What is expected: Nothing but the lines from the one containing "Where should I" to the final line of the entries should appear, copied exactly and without pictures.

Extracted data entries
/---
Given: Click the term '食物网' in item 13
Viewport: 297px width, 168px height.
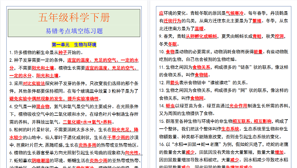Looking at the screenshot, I should [x=197, y=98].
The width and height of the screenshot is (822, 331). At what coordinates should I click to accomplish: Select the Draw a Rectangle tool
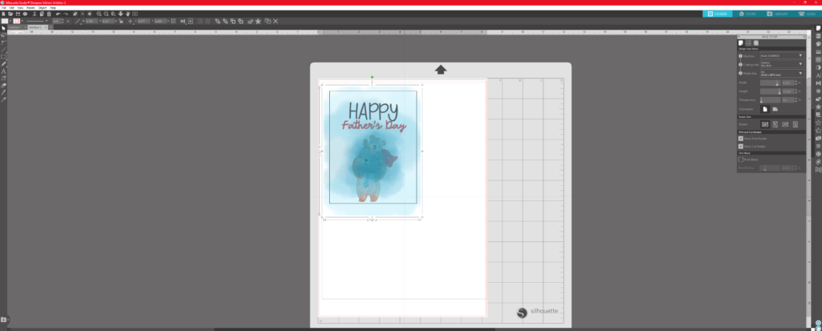click(x=4, y=57)
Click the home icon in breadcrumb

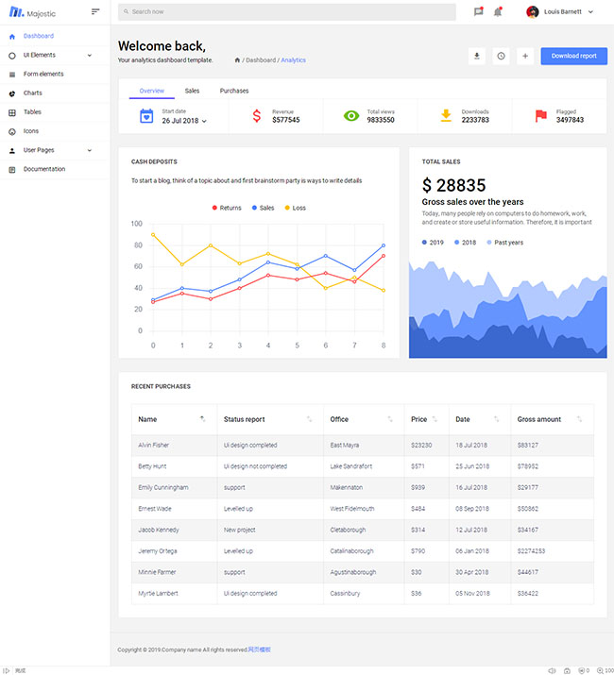(x=237, y=60)
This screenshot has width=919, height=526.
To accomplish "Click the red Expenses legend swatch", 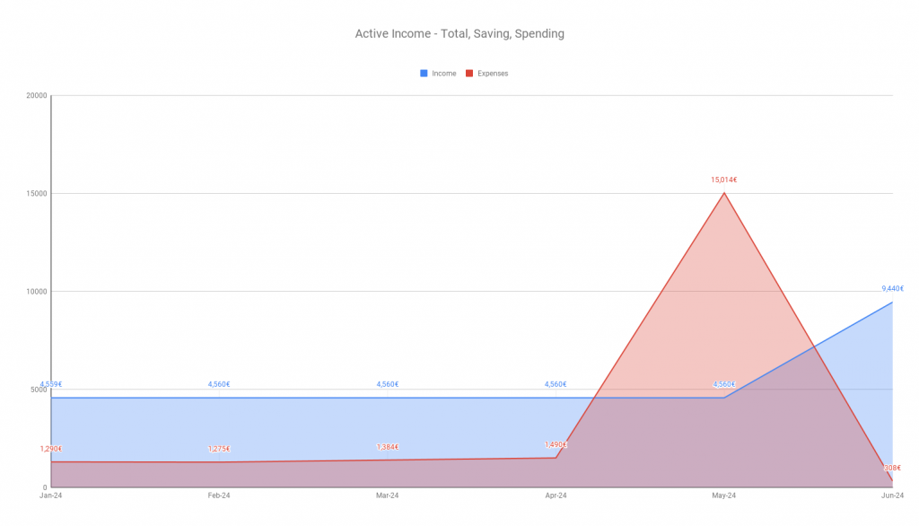I will click(x=468, y=74).
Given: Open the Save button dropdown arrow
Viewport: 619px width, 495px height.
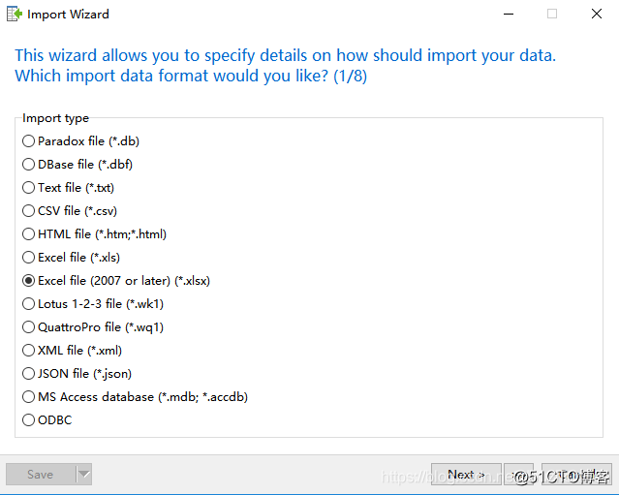Looking at the screenshot, I should tap(84, 474).
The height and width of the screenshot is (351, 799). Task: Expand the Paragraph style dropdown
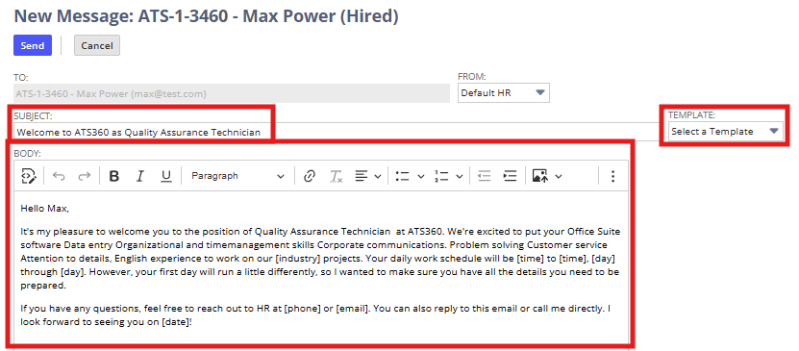pos(237,176)
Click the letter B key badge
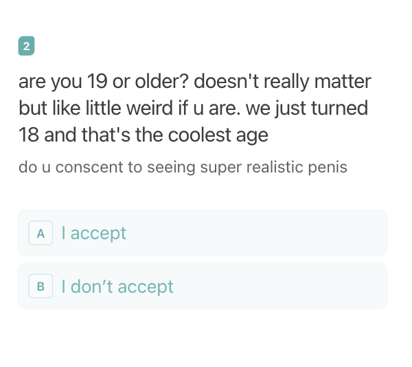The height and width of the screenshot is (367, 412). pyautogui.click(x=41, y=286)
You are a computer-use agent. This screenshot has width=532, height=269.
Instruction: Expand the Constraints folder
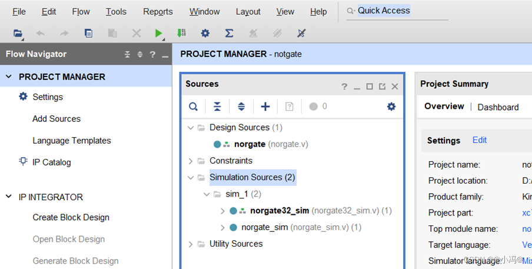pyautogui.click(x=190, y=161)
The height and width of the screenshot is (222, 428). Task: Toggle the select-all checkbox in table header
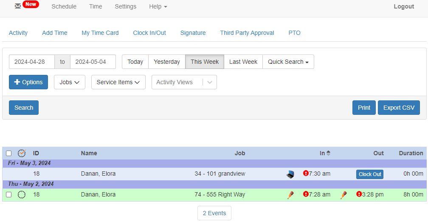click(x=9, y=154)
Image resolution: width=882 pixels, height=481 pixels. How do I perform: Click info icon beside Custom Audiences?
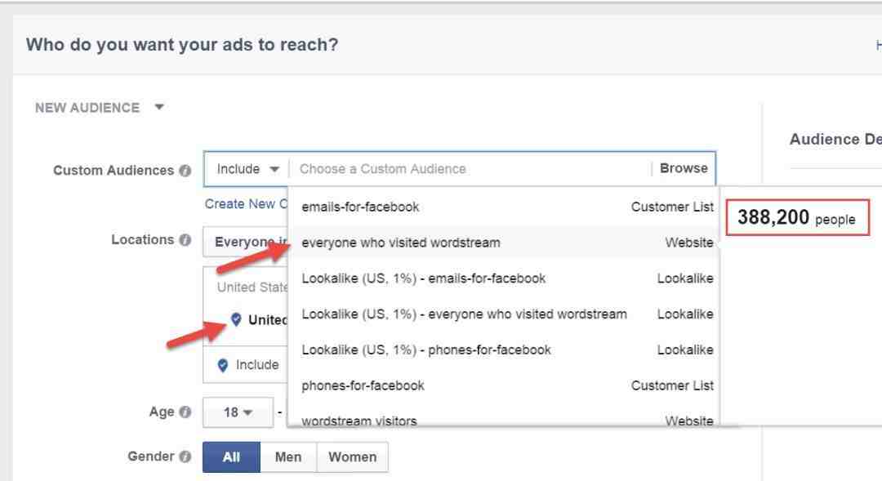(185, 171)
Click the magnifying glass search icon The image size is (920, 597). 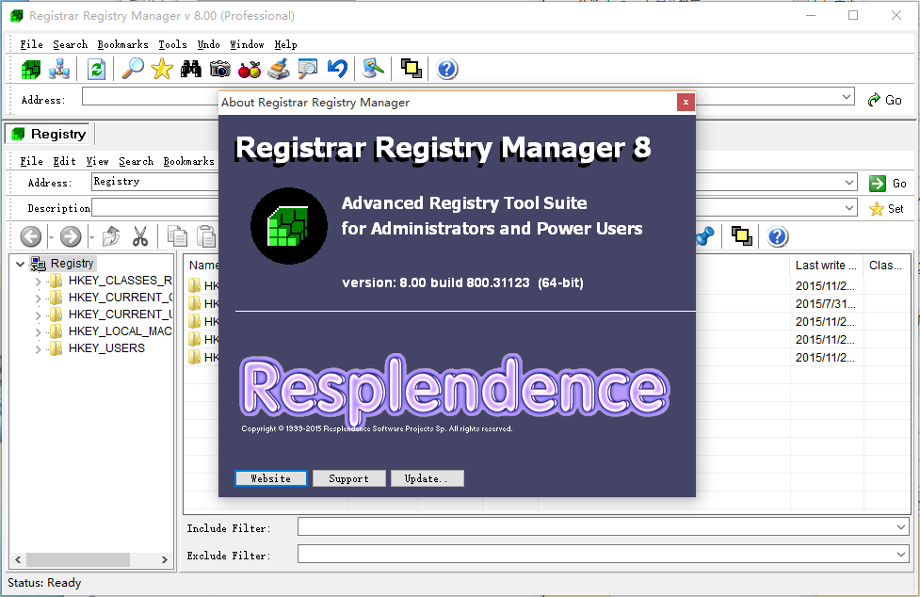(133, 69)
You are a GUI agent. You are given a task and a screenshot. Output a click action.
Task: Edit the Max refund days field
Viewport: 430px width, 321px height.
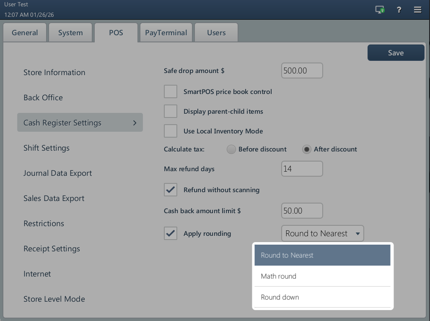(x=302, y=169)
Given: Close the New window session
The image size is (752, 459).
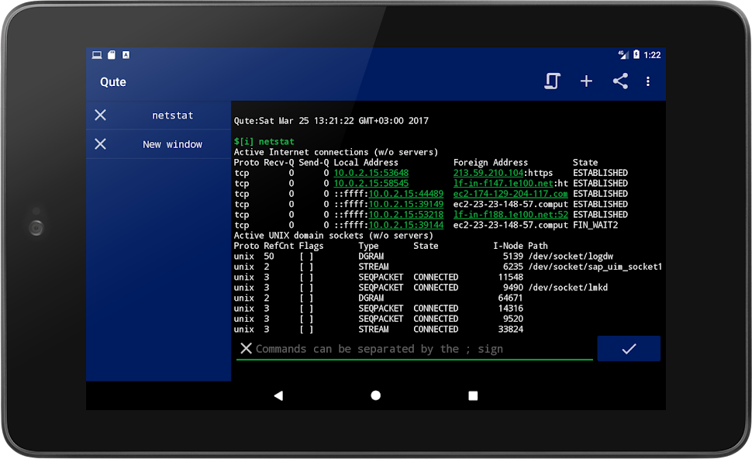Looking at the screenshot, I should point(100,144).
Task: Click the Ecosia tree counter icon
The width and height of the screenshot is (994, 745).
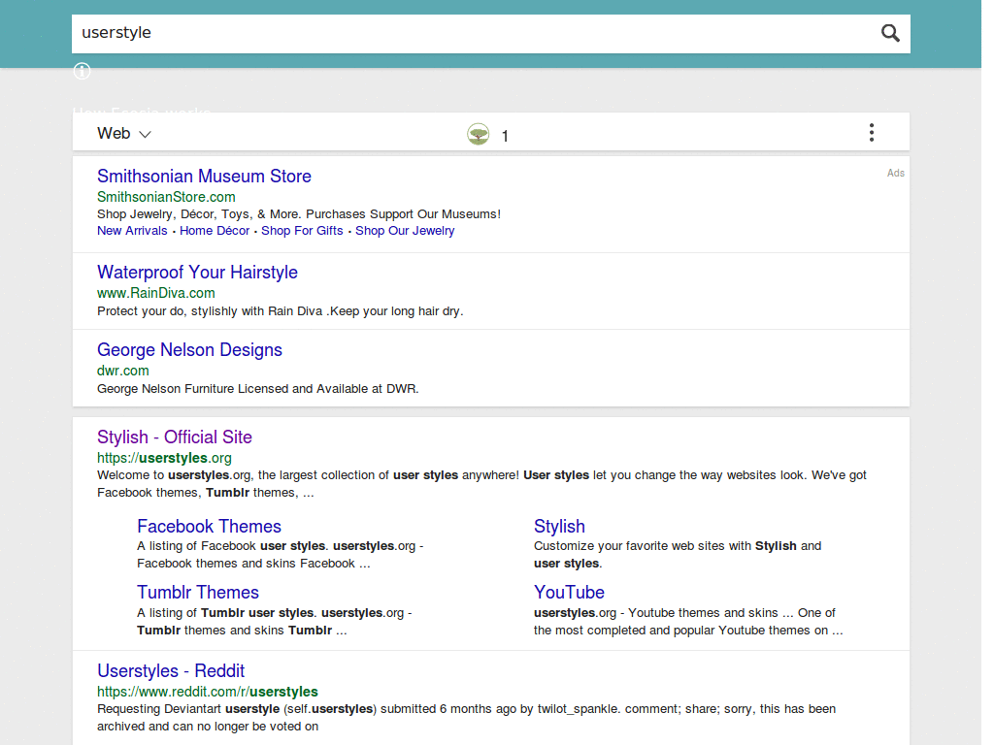Action: 478,134
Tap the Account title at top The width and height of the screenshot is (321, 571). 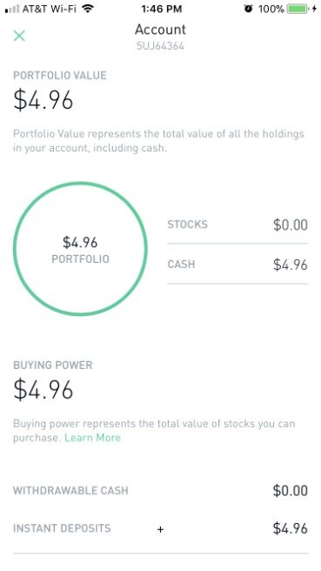(160, 30)
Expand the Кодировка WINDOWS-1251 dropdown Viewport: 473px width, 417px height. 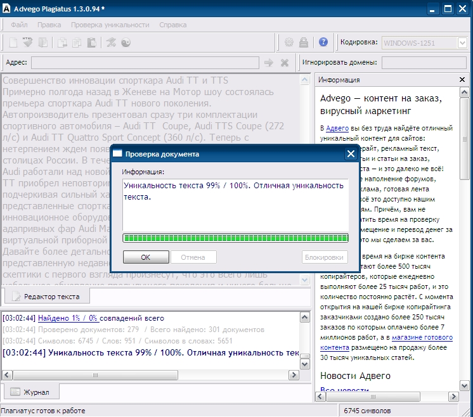[462, 43]
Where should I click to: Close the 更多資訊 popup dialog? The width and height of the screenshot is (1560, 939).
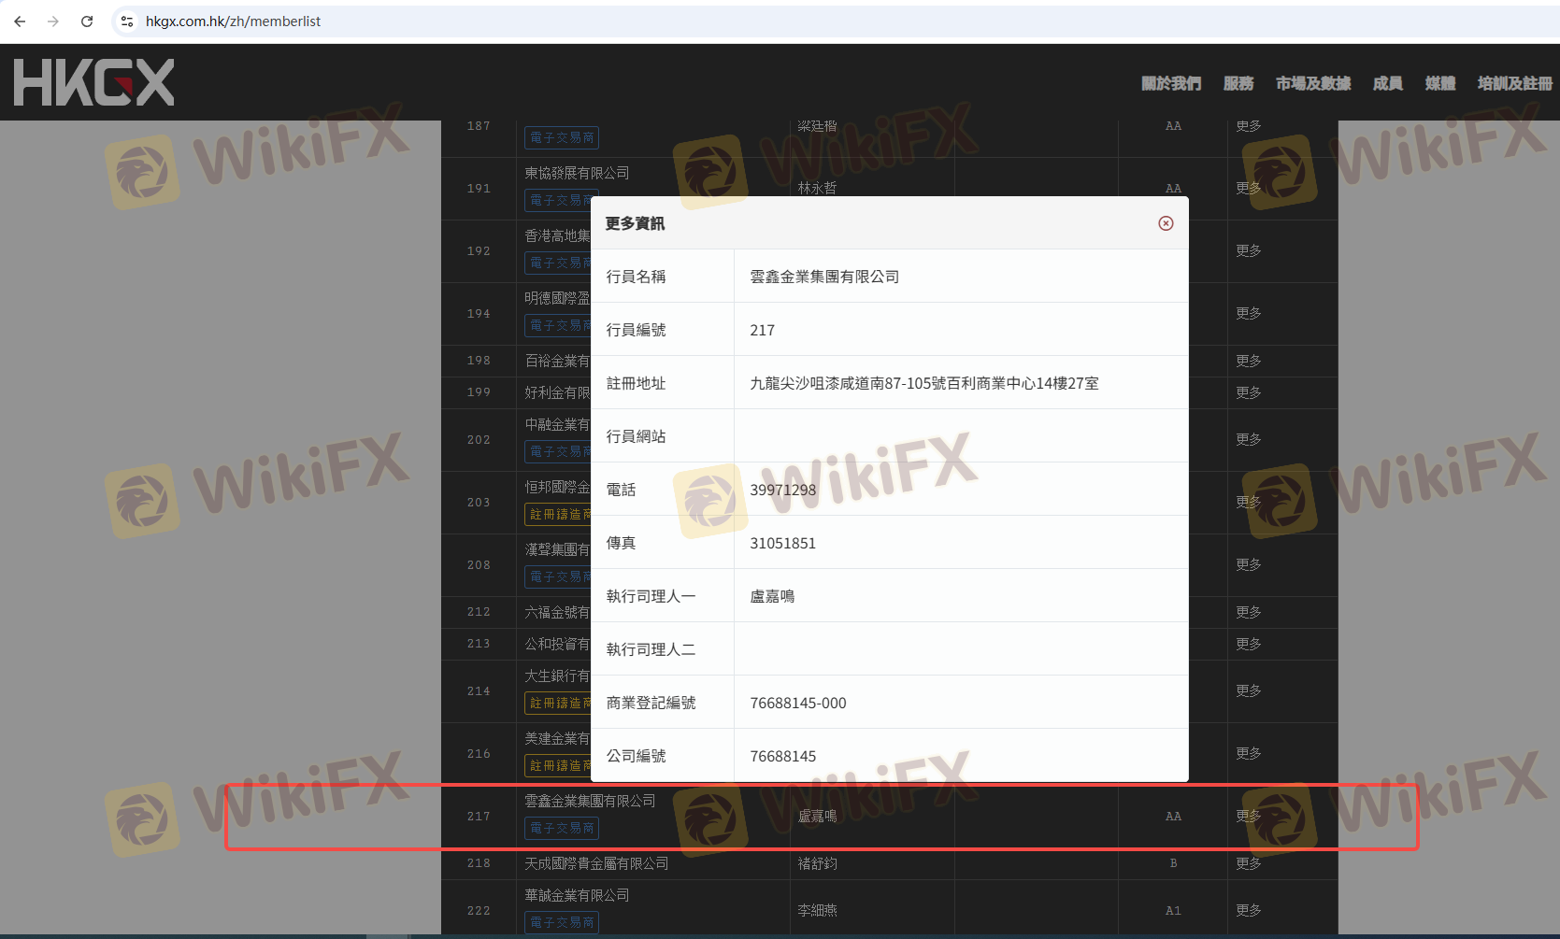1166,223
\---
Written response:
Where should I click to: Close the 更多資訊 popup dialog? The width and height of the screenshot is (1560, 939).
1166,223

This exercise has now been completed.